NV bear hunt back from hibernation
griffin@tahoedailytribune.com

Courtesy Mark Smith |
Nevada’s controversial bear hunt began its third season last Sunday, and will continue into its fourth if the Nevada Department of Wildlife has its way.
The state’s bear population, which consists of anywhere between 400 and 700 bears, is more than enough to allow a limited hunt, spokesman Chris Healy said. For this reason, he said the department will likely recommend continuing the program when the Nevada Wildlife Commission reviews it in a few months.
“We’ve been told by the legislation and wildlife commission that after three years, we would look at the number and discuss what are we doing right, what are we doing wrong, where does the population stand,” he said.
In 2010, the Nevada Department of Wildlife estimated there were about 350 to 450 bears in the state, Healy said. But the department anticipates that number has grown significantly over the last three years.
The bear hunt is “tremendously beneficial” to the department because it helps track data, such as the animal’s population, Healy said.
Kathryn Bricker, executive director of NoBearHuntNV, disagrees.
“We’ve had various internationally recognized ecologists and biologists review the data and they all said that hunting is not a necessary management tool,” Bricker said. “They hunt because they want to hunt, not because they want to manage the population.”
Healy, however, said hunting is a well-recognized tool of wildlife management.
“If we are going to stack up experts,” he said, “our experts will win that debate.”

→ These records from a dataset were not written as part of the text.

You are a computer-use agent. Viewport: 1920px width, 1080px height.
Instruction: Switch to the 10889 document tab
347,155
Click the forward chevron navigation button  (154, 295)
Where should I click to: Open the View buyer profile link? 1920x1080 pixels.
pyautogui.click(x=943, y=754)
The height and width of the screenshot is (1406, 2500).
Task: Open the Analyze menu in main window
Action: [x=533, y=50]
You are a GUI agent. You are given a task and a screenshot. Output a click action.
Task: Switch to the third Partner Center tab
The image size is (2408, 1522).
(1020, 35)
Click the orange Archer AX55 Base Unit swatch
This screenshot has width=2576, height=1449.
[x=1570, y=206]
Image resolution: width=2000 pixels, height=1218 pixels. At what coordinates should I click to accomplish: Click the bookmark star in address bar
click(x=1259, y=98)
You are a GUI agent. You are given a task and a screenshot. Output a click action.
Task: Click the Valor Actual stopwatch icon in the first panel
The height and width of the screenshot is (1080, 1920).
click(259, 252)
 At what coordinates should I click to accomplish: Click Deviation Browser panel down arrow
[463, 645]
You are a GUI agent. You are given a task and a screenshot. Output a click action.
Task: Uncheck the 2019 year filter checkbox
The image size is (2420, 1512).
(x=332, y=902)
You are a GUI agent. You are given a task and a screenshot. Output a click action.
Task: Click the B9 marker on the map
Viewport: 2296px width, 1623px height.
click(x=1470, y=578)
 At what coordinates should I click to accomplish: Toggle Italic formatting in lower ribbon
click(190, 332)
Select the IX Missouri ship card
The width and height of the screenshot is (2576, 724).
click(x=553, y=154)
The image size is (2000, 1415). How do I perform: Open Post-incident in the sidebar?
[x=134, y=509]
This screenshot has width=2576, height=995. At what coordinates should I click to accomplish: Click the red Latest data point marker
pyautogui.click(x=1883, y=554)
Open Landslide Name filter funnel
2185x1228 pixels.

Starting in 2011, bears in Nevada could be hunted in limited number. Fourteen were killed in 2011, and 11 were killed in 2012. No bears have been killed in 2013 so far; the limit is 20.
Since its inception, the hunt has attracted criticism from several organizations defending the bears, which are primarily killed in an area southeast of Minden and Gardnerville.
No hunting is allowed on the Nevada side of the Tahoe Basin.
Bricker said that’s not enough.
“We’re all very glad that they made that exclusion,” she said. “However we feel the same about the bears in the Pine Nut (Mountains) and Sweet Water (Range).”
Bricker is concerned that the state’s bear population is much lower than the Department of Wildlife estimates, she said.
However, Healy said hunters aren’t the bears’ biggest threat.
“The most dangerous thing to a bear is not a hunter,” he said, “it’s a car.”
Cars have killed 158 bears in Nevada since 1997, according to data from the Nevada Department of Wildlife. About 80 were killed for public safety during the same period.
“Harvesting 25 bears in two years is by no means going to put the population in any kind of danger,” Healy said of the last two Nevada bear hunts.
The decision to either continue or discontinue a bear hunt in Nevada lies with the state’s wildlife commission. NDOW will make a recommendation to the commission later this year or early next year, Healy said, but calling off a bear hunt at this point would take a “biological disaster.”
This year’s hunt will end Dec. 31.
In California, about 35,000 bears roam The Golden State, said Jason Holley, spokesman for the California Department of Fish and Wildlife. Of those, about 1,700 are killed from hunting each year.
California also allows bear hunting in many areas of the Tahoe Basin.